**DOCUMENT SEGMENT:**
16.03.2016 — Import Substitution in Action: Vladivostok Free Port Approves First Five Investors

The first five agreements were signed with the new residents of Free port of Vladivostok on Wednesday, March 16. Approximately 1.334 billion RUR will be invested into the Russian Far East and 630 jobs will be created on the territory as a result of these investment projects.

So far the JSC Corporation for Development of the Far East has registered 54 applications from potential residents of the Free port of Vladivostok, which could possibly invest 124 billion RUR and create more than 5.000 jobs.

It will be recalled that the Federal law establishing Vladivostok and the surrounding area as a free port came into force on October 12, 2015. The law provides for a number of benefits to investors, including state support, as well as a special regulation, management and control regime.

**INFORMATION PROVIDED:**
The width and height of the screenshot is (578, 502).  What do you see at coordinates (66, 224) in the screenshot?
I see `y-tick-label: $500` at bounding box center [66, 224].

**PROBLEM SET:**
1/ Using the Vladivostok free port article, answer these questions:
(a) On what date were the first five agreements signed with new residents?
(b) How many applications from potential residents has the JSC Corporation for Development of the Far East registered so far?
(c) On what date did the Federal law establishing the free port come into force?
2/ Decide whether each statement agrees with the Vladivostok free port article, and quote the words that decide it:
(a) The first five investment projects will create 630 jobs.
(b) The registered applicants could invest more than 200 billion RUR.
(c) Investors receive state support under the law.

**SOLUTIONS PER TASK:**
1/
(a) Wednesday, March 16
(b) 54
(c) October 12, 2015

2/
(a) Yes: "630 jobs will be created on the territory as a result of these investment projects"
(b) No: "which could possibly invest 124 billion RUR"
(c) Yes: "The law provides for a number of benefits to investors, including state support"